** Begin Input data **

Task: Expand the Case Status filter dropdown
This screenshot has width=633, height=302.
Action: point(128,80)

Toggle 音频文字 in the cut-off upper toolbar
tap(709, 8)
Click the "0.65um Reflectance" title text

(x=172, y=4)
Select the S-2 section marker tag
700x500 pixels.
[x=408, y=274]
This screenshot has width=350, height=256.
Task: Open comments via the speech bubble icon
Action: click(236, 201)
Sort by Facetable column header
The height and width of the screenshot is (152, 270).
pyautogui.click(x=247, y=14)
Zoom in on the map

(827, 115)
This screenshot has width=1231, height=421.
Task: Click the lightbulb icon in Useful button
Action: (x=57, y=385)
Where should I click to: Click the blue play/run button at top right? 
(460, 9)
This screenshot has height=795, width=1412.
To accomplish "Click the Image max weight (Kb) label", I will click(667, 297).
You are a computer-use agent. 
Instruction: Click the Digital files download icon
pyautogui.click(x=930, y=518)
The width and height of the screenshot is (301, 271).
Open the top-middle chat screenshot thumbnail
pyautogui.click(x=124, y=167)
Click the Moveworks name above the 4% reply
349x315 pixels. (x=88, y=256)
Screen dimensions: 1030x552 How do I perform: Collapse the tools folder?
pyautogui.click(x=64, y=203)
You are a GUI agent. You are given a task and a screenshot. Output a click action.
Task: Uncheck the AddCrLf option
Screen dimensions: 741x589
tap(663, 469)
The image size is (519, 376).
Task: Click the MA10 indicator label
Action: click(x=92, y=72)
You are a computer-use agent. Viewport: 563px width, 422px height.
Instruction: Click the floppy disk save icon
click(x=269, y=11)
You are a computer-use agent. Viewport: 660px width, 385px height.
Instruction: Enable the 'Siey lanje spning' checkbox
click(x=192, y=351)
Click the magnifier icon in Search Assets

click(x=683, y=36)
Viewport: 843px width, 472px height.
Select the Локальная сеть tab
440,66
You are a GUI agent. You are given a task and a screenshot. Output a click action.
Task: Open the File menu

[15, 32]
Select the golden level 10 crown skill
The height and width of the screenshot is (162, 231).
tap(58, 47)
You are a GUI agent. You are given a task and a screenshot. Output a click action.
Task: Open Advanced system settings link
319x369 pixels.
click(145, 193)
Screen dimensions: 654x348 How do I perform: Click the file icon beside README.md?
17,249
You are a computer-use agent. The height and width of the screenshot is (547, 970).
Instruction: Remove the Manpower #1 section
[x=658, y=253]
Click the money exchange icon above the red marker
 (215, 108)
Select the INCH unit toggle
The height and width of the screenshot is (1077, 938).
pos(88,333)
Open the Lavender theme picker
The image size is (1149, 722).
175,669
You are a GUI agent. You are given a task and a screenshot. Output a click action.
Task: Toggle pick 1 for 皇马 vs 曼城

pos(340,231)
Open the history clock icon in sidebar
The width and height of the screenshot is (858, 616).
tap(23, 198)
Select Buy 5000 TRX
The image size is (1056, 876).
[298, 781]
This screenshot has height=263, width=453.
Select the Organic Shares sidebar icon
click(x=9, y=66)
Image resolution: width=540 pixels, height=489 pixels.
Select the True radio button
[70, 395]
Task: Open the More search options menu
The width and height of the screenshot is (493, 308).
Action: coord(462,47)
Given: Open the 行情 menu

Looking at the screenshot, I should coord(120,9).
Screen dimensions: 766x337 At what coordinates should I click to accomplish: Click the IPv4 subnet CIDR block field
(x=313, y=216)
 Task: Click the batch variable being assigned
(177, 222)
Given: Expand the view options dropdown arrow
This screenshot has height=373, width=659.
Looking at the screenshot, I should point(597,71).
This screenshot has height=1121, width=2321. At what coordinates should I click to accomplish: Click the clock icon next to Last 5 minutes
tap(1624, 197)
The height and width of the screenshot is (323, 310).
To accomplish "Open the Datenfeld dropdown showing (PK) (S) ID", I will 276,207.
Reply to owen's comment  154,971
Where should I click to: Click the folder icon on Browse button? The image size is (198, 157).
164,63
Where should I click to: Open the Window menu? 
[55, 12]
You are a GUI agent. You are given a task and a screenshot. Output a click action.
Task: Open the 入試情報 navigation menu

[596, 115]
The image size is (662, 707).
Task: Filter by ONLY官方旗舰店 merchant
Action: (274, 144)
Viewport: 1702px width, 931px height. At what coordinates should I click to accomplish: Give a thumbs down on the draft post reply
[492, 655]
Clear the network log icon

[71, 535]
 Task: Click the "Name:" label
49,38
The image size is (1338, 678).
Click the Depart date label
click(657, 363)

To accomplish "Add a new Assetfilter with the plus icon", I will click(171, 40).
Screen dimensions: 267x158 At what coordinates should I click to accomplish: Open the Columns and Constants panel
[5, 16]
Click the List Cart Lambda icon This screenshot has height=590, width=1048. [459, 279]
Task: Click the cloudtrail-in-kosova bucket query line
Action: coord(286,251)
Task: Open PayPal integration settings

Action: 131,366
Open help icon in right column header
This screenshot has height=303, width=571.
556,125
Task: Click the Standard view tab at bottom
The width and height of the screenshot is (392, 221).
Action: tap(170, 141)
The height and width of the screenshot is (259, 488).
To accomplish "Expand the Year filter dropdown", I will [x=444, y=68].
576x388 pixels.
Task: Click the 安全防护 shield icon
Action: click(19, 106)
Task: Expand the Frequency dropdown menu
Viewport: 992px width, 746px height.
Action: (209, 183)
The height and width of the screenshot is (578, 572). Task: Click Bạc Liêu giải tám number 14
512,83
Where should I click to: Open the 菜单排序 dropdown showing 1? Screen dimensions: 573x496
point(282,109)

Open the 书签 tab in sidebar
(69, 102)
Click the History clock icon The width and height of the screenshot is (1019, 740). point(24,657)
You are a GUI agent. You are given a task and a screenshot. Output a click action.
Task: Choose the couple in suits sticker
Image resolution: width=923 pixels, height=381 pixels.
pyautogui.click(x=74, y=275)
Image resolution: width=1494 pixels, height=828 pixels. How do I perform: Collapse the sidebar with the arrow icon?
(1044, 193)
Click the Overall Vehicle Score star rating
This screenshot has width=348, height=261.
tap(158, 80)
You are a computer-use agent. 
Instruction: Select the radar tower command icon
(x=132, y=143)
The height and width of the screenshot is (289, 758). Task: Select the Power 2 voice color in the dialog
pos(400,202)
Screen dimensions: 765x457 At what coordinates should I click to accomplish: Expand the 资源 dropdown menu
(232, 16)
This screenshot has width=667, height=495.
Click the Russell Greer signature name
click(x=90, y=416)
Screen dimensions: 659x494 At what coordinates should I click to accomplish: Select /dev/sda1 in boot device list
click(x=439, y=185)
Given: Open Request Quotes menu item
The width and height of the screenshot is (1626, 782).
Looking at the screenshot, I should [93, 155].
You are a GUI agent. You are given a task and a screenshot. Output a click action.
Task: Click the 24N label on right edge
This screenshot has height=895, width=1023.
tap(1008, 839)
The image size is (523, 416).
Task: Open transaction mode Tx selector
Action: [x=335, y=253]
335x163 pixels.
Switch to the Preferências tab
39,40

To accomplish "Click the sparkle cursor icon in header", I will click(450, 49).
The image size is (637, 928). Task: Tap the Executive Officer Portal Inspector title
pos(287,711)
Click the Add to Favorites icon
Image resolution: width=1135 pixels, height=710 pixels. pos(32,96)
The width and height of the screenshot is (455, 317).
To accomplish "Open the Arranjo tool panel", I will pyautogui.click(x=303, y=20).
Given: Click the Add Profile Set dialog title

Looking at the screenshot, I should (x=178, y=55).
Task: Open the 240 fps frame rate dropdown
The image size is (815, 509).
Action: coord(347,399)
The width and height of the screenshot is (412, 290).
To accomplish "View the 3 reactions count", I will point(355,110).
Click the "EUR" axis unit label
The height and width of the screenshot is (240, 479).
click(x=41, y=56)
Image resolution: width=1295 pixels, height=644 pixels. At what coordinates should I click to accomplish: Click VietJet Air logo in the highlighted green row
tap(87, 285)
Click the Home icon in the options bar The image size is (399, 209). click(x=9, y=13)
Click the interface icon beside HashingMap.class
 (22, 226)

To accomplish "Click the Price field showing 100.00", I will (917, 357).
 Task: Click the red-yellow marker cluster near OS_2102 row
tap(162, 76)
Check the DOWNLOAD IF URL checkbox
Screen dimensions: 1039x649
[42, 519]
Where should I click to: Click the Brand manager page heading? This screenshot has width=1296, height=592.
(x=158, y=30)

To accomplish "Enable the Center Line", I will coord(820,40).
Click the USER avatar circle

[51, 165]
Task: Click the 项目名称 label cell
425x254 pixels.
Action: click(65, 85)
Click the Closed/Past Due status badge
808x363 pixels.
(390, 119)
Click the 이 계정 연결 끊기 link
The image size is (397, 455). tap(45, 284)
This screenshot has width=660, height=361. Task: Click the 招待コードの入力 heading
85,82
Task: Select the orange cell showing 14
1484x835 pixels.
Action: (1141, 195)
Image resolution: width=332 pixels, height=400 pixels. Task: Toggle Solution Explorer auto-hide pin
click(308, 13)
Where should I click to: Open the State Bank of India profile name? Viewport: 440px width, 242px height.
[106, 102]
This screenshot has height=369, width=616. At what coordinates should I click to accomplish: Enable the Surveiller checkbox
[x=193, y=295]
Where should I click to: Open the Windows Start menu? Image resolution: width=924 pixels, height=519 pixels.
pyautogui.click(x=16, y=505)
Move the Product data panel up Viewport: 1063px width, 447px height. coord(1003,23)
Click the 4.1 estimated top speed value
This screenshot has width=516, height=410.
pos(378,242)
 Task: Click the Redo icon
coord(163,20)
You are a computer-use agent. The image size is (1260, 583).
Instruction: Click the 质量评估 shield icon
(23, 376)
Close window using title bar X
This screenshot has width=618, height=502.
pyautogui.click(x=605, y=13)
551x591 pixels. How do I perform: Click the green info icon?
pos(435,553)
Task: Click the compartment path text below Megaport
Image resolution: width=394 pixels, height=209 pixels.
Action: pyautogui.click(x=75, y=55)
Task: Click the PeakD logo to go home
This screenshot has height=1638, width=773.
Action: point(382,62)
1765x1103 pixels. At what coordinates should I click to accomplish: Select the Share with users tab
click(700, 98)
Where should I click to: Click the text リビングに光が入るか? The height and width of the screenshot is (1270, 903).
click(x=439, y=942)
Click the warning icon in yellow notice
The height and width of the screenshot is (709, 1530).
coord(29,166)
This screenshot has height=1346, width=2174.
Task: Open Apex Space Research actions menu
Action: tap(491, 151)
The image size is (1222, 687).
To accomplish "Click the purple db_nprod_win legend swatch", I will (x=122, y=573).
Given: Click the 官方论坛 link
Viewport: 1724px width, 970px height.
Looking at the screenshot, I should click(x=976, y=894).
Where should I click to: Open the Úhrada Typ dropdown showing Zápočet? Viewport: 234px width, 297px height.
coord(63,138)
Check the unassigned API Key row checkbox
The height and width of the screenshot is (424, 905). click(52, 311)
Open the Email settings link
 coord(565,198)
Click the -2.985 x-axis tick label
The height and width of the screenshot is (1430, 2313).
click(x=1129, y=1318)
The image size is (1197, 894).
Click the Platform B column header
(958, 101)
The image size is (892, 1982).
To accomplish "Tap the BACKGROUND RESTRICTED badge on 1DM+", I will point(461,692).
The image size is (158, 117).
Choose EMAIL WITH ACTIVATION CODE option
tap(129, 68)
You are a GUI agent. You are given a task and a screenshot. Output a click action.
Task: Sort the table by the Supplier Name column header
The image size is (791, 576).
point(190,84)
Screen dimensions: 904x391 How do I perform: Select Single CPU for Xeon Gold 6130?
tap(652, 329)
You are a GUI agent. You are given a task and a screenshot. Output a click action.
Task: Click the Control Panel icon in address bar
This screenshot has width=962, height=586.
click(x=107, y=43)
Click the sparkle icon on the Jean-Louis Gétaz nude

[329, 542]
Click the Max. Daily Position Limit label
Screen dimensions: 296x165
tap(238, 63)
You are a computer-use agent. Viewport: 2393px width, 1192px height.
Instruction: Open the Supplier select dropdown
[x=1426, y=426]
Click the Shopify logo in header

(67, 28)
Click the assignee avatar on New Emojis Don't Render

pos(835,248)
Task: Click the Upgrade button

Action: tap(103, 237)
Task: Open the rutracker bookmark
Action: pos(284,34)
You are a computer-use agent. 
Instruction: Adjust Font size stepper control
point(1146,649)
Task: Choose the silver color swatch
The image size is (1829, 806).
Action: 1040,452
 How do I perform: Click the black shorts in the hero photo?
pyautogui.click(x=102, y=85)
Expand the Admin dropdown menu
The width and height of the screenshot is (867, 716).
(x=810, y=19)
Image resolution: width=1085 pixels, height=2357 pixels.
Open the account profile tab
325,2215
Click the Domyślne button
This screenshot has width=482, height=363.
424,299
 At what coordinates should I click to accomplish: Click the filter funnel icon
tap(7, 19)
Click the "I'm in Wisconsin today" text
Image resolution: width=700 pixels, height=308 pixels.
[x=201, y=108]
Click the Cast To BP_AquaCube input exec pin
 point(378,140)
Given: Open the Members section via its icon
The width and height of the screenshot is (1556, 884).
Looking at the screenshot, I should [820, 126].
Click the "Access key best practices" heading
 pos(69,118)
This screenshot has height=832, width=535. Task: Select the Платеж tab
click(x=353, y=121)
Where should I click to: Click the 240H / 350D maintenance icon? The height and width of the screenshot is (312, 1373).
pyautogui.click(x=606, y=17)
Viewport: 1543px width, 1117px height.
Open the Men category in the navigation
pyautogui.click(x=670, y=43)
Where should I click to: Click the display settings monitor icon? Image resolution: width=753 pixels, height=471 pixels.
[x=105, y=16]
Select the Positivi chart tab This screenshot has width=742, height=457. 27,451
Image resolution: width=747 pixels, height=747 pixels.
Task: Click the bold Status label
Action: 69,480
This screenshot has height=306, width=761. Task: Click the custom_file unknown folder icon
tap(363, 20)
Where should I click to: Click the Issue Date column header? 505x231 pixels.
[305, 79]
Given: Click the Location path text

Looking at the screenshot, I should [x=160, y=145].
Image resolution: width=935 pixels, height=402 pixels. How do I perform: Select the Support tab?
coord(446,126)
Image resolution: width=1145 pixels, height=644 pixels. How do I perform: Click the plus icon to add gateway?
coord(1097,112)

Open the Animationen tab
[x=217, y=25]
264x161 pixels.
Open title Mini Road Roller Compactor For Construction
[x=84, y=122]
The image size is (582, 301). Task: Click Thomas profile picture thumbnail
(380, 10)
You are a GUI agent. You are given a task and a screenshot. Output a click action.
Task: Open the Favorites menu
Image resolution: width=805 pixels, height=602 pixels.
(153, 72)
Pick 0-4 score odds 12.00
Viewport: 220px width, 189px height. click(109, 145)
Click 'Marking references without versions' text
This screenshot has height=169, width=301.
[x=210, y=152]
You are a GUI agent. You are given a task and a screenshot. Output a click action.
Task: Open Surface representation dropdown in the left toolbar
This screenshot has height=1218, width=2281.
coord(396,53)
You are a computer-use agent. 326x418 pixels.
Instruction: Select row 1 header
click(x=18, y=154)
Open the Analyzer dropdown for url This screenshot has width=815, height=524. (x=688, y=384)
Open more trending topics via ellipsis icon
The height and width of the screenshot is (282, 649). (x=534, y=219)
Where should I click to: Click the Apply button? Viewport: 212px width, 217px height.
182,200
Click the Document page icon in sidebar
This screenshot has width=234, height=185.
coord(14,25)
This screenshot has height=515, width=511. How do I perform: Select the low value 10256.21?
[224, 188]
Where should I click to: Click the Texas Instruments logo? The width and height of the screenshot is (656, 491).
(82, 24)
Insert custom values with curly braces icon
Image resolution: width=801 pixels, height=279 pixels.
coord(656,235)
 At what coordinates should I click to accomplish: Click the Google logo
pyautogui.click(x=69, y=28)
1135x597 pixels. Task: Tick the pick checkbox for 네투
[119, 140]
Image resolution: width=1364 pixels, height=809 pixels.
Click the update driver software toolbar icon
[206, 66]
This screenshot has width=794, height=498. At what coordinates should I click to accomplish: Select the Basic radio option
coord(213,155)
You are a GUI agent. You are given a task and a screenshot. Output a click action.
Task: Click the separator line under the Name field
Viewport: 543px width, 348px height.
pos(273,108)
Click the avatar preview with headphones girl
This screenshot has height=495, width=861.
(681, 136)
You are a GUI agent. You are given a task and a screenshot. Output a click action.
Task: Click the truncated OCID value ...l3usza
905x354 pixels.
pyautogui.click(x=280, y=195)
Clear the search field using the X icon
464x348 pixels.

** End Input data **

What you are asked to do » Duplicate the lines of the records starting at the one containing "Task: Click the Redo icon" and ending at the one containing "tap(129, 68)", both included.

Reply »
 Task: Click the Redo icon
coord(163,20)
You are a computer-use agent. The image size is (1260, 583).
Instruction: Click the 质量评估 shield icon
(23, 376)
Close window using title bar X
This screenshot has width=618, height=502.
pyautogui.click(x=605, y=13)
551x591 pixels. How do I perform: Click the green info icon?
pos(435,553)
Task: Click the compartment path text below Megaport
Image resolution: width=394 pixels, height=209 pixels.
Action: pyautogui.click(x=75, y=55)
Task: Click the PeakD logo to go home
This screenshot has height=1638, width=773.
Action: point(382,62)
1765x1103 pixels. At what coordinates should I click to accomplish: Select the Share with users tab
click(700, 98)
Where should I click to: Click the text リビングに光が入るか? The height and width of the screenshot is (1270, 903).
click(x=439, y=942)
Click the warning icon in yellow notice
The height and width of the screenshot is (709, 1530).
coord(29,166)
This screenshot has height=1346, width=2174.
Task: Open Apex Space Research actions menu
Action: tap(491, 151)
The image size is (1222, 687).
To accomplish "Click the purple db_nprod_win legend swatch", I will (x=122, y=573).
Given: Click the 官方论坛 link
Viewport: 1724px width, 970px height.
Looking at the screenshot, I should click(x=976, y=894).
Where should I click to: Open the Úhrada Typ dropdown showing Zápočet? Viewport: 234px width, 297px height.
coord(63,138)
Check the unassigned API Key row checkbox
The height and width of the screenshot is (424, 905). click(52, 311)
Open the Email settings link
 coord(565,198)
Click the -2.985 x-axis tick label
The height and width of the screenshot is (1430, 2313).
click(x=1129, y=1318)
The image size is (1197, 894).
Click the Platform B column header
(958, 101)
The image size is (892, 1982).
To accomplish "Tap the BACKGROUND RESTRICTED badge on 1DM+", I will point(461,692).
The image size is (158, 117).
Choose EMAIL WITH ACTIVATION CODE option
tap(129, 68)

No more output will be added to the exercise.